If you’ve turned on the news or been anywhere near St. Louis these past few weeks, you couldn’t have missed the anticipation in the air. Debate weekend was a blur of excitement for nearly everyone.
In the few days leading up to Sunday, news crews from all around the US crowded onto campus to set up their stages and equipment. It was almost surreal, to see big-names like CNN and MSNBC assembling their crews as students hurried around them to rush to their classes. As an art student, I mostly keep to the east side of WashU, but I specifically took a trip around campus to watch everyone set up.
While I didn’t receive a ticket to the debate, the pre-debate setup was especially exciting for me because I got to help out as well! Since my last post, I started an internship with WashU’s Office of Public Affairs, which played an essential part in helping the debate run smoothly. The PA office normally focuses on running WashU’s products (websites, blogs, etc) and maintaining its general image, so as you can imagine, it was all hands on deck for an event as massive as the presidential debate. Visitors had to be credentialed, media had to be corralled, and Public Affairs was right there in the thick of it.
Us interns were immediately put to work, and so the week before the debate, I ran around filling grab bags and rolling posters that would be given out to students and media. I was also credentialed to enter the debate grounds, and I felt so privileged that I could even enter the general area! But most importantly, I was hard at work during the live debate itself, working in the PA Office to ensure social media on the event ran smoothly.

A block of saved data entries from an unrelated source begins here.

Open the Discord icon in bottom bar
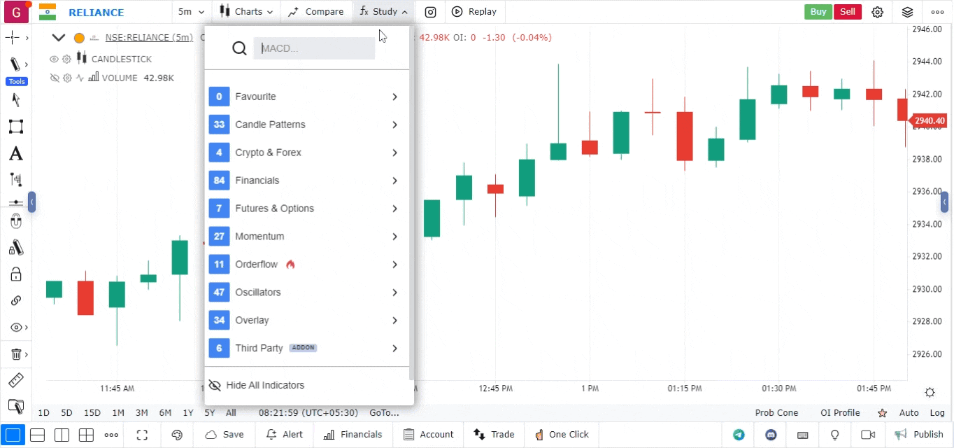Image resolution: width=954 pixels, height=448 pixels. tap(771, 435)
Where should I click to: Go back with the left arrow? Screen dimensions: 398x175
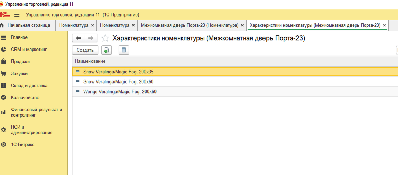(x=78, y=38)
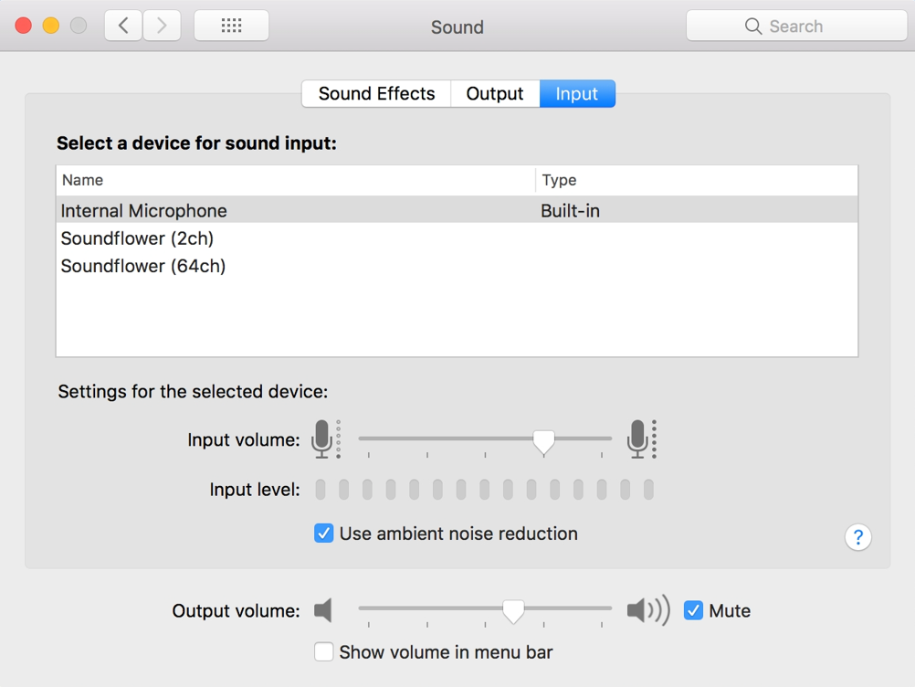
Task: Click the magnifying glass in the Search field
Action: point(752,26)
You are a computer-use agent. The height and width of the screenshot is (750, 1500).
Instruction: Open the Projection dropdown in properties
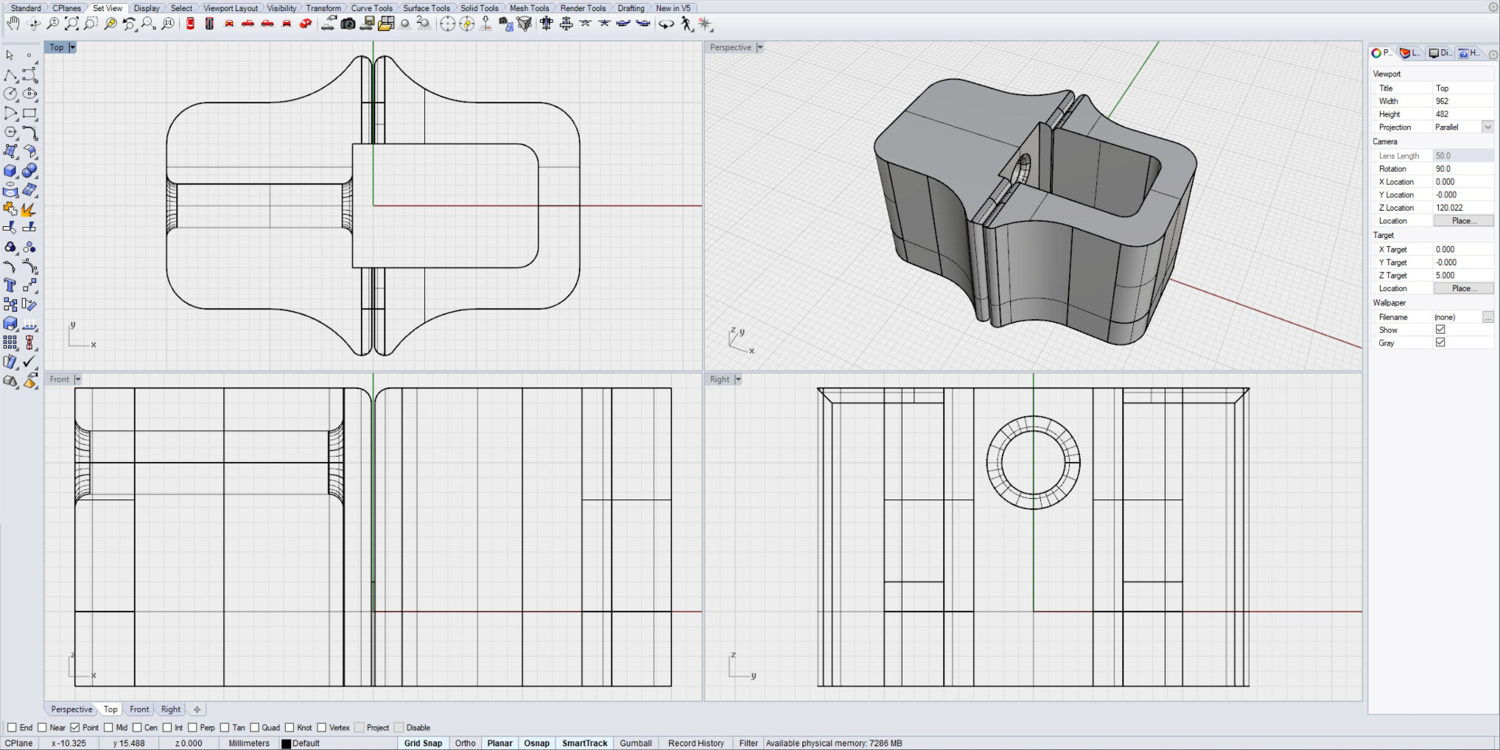pos(1487,127)
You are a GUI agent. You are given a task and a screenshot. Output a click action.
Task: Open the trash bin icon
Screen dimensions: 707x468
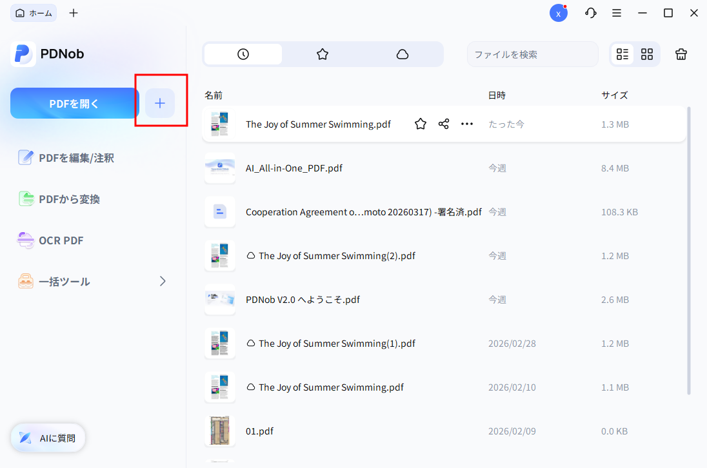click(x=681, y=54)
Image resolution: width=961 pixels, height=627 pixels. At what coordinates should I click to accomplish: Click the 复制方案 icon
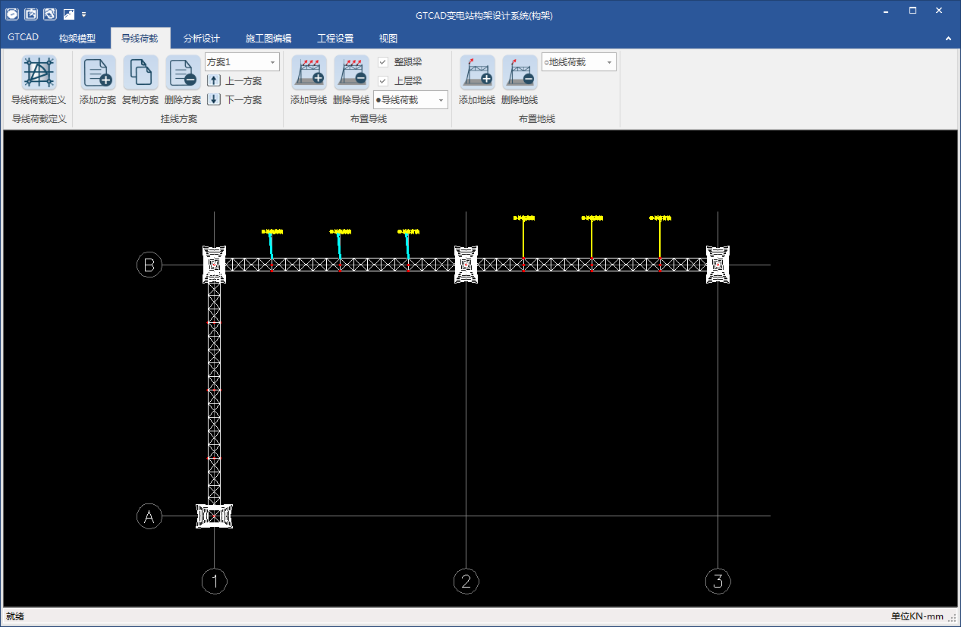[140, 74]
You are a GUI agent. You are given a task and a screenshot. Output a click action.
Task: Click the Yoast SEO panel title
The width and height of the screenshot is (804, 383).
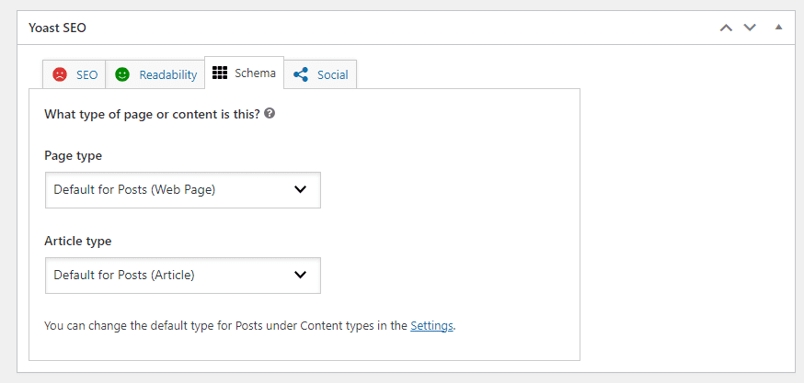coord(57,28)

Being able to contribute and receive behind-the-scenes information about such an important event made me feel special, I have to admit. While I can’t breach confidentiality, there’s something thrilling about overhearing gossip and questions from students about the debate and realizing that I’m part of a small team privy to exclusive information.
But what is this “5 seconds of fame” that I refer to in the title, you ask? I present to you: my cameo on national news.
Actually, I had two separate 5 seconds of fame. While this picture is from CNN broadcasting the afternoon of the debate, I also showed up for their evening broadcast the night before. And let me tell you, it was an experience. It was exciting enough realizing that I was on NATIONAL TELEVISION (!!!), in the background of one of the most watched newscasts in the country, with news anchors that I’m used to seeing on a screen giving their reports 50 feet from me. But things took a turn towards the hilarious when, during the evening broadcast, everyone in Brookings Quad was plunged into darkness because the power failed on the CNN stage. For a moment, there was general confusion about what had just happened because the power cut right in the middle of an anchor’s sentence, before an “oooooh” ran through the crowd as people realized what happened. Then, one of CNN’s crew members shouted to the students, “Run! Everyone run to the backup stage!” and there was a literal stampede of students down Brookings steps as they sprinted toward the backup tent. People were laughing and running with their signs (and the occasional costume), and there was just something hilarious about the sight of about 200 people tripping down the stairs to make sure the CNN broadcast wasn’t down for too long.
There were no such technical difficulties the day of the debate, and so I hopped between news stations during the debate fair that took place that afternoon. Now, the thought of the debate almost seems like a dream. It doesn’t seem real that this campus was on national news, that the Secret Service was present among students, that the presidential candidates themselves came within a mile of all of us. Watching the debate on screen and realizing that this historic moment that’s still being recapped on news everywhere took place at a school I know so well is insane to me.
I have a lot more to say on the debate, like how I’m so proud of our SU president for his debate speech, how fast things have went back to normal just a day after, and how hearing “Washington University in St. Louis” on the news was thrilling every time, but I shouldn’t ramble on for too long. These are just my initial scattered thoughts on the debate and my own small experiences in the general scheme of a massive event. I feel so privileged to have been so close to history, and I hope the rest of my semester matches up!